Excerpted data:
========================================================================
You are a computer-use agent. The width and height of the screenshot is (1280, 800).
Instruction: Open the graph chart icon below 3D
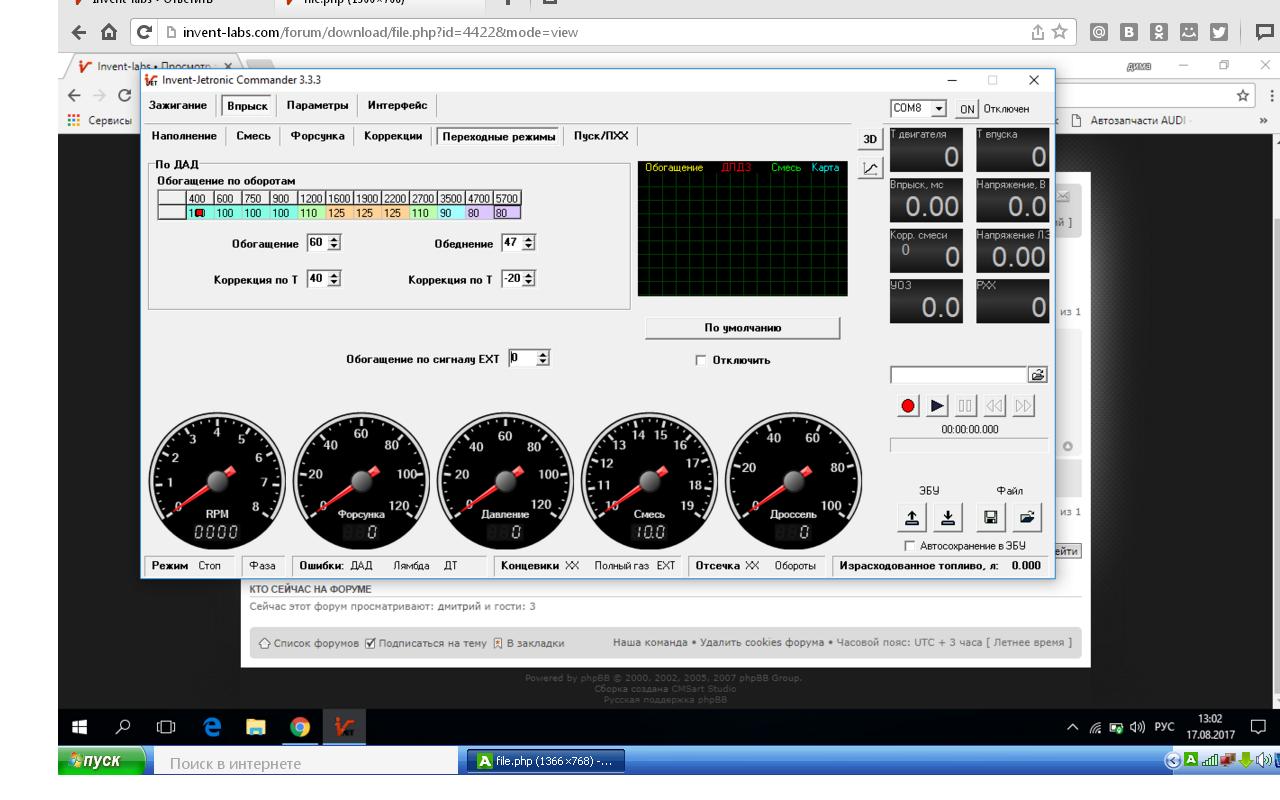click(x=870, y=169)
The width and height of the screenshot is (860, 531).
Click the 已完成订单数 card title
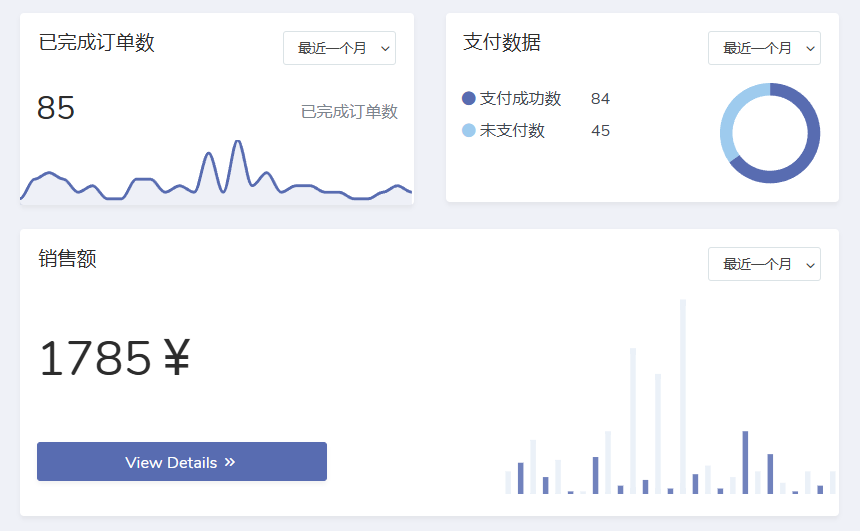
========================================================================
Goal of the exercise:
Can you rewrite all the records above with "width and height" replaced by "size" everywhere, keeping everything else the same and leaving the pictures out?

Response to this task:
You are a computer-use agent. The size of the screenshot is (1280, 800).
Instruction: Open the graph chart icon below 3D
click(x=870, y=169)
The size of the screenshot is (860, 531).
Click the 已完成订单数 card title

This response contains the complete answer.